▶ [WHAT TO DO]
**A)** Decide whether each statement agrees with the text about Governor Bill Haslam's State of the State address, answering yes or no and quoting the words of the text that decide it: (i) The address was Haslam's first State of the State address. (ii) The projected shortfall from the previous year's revenues was $2 billion. (iii) Haslam's plan for the shortfall included cuts through attrition.
**B)** According to the text about Governor Bill Haslam's State of the State address, what did Haslam propose for state employees?

▶ [TEXT SEGMENT]
Given some of the sturm und drang now circulating in several matters having to do with state government, Monday night’s maiden State of the State address from Governor Bill Haslam was eagerly awaited for clues to the chief executive’s political course.

All things considered, the address was a perfect piece of triangulation — politically equidistant from most of the state’s warring factions, studiously devoid of controversial statements, and containing long-term proposals that are (or potentially could be) actual solutions. Haslam sounded, in fact, like what he appeared to be during his gubernatorial campaign — budget-conscious, moderate, and business-minded.

His prescription for dealing with a projected $1 billion shortfall from the previous year’s revenues — namely, cuts in administrative costs and via attrition — was realistic. His proposal for modest raises for state employees at a time when right-wing members of his own party are decidedly unfriendly to such notions was compassionate, bordering on heroic.

▶ [SUPPLIED ENTRIES]

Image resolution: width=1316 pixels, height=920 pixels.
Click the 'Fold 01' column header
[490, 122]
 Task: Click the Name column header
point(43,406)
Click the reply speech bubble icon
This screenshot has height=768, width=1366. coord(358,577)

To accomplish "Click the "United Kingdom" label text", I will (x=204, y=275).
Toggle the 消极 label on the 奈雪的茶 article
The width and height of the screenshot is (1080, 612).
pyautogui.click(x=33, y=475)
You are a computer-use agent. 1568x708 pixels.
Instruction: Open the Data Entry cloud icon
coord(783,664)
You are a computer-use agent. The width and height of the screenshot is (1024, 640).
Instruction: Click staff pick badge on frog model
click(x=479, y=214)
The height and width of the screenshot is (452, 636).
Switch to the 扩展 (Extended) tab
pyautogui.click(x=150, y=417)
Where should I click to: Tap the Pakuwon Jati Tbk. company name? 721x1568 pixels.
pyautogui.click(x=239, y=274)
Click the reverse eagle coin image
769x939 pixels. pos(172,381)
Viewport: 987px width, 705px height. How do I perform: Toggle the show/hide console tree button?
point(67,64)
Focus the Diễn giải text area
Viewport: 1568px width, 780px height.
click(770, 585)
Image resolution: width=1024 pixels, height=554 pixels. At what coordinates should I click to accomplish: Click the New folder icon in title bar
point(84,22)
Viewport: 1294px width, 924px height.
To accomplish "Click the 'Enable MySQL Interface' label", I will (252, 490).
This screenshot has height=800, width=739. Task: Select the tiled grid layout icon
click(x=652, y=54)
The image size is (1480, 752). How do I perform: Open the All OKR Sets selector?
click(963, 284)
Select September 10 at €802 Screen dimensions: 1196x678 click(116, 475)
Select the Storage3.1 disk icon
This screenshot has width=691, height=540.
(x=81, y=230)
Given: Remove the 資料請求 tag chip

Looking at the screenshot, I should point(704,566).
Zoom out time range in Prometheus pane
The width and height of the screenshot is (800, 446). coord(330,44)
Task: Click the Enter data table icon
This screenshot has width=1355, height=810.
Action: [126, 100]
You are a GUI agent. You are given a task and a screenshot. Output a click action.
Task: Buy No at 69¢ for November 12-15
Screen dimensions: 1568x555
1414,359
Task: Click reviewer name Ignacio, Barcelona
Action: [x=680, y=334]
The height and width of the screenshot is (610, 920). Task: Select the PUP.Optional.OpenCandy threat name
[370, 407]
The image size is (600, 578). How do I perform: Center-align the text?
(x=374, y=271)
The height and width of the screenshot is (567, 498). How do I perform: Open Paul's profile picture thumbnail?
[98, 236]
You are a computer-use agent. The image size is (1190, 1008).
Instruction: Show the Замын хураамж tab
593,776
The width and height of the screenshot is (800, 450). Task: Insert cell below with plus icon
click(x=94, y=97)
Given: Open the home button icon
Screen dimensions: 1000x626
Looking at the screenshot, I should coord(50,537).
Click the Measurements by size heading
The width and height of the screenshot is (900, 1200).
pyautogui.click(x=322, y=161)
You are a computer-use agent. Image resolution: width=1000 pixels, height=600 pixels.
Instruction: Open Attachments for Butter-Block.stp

▶ [ANSWER SECTION]
**A)**
(i) Yes: "Monday night’s maiden State of the State address from Governor Bill Haslam"
(ii) No: "a projected $1 billion shortfall from the previous year’s revenues"
(iii) Yes: "cuts in administrative costs and via attrition"

**B)** He proposed modest raises for state employees.